PROMPT
The expected output is the exact lines from the one containing "Task: Click the Trim Entities tool" through the end of the data, inclusive, and nothing else.
-- INFORMATION SUPPLIED follows --
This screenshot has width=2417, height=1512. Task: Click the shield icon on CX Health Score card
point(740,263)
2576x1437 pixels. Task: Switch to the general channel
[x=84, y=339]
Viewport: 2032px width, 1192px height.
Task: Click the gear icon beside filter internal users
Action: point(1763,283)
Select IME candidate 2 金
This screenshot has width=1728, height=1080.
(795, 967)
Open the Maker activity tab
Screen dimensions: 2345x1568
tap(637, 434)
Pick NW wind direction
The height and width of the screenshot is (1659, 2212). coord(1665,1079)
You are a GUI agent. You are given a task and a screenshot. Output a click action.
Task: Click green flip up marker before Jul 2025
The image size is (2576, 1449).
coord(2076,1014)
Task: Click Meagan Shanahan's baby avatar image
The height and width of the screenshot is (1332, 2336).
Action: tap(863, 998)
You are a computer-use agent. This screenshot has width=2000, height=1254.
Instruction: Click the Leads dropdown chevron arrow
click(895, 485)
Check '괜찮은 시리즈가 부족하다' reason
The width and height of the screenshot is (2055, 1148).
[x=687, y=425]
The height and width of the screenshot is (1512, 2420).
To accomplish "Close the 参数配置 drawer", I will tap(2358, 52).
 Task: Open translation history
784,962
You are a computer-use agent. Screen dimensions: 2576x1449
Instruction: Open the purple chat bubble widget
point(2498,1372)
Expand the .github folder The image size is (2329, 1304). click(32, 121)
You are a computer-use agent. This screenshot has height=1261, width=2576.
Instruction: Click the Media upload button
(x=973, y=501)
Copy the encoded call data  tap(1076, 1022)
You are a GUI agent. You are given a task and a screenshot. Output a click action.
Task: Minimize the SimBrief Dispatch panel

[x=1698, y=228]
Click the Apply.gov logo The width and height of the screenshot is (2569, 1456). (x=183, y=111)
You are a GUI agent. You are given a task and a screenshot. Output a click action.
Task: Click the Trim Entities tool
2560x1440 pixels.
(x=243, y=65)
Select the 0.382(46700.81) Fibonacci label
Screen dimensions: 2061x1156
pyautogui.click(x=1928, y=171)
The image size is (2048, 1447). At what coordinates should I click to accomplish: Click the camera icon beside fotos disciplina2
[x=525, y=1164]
-- INFORMATION SUPPLIED concluded --
RESULT OF THIS TASK
Task: Click the Trim Entities tool
2560x1440 pixels.
(x=243, y=65)
Select the 0.382(46700.81) Fibonacci label
Screen dimensions: 2061x1156
pyautogui.click(x=1928, y=171)
The image size is (2048, 1447). At what coordinates should I click to accomplish: Click the camera icon beside fotos disciplina2
[x=525, y=1164]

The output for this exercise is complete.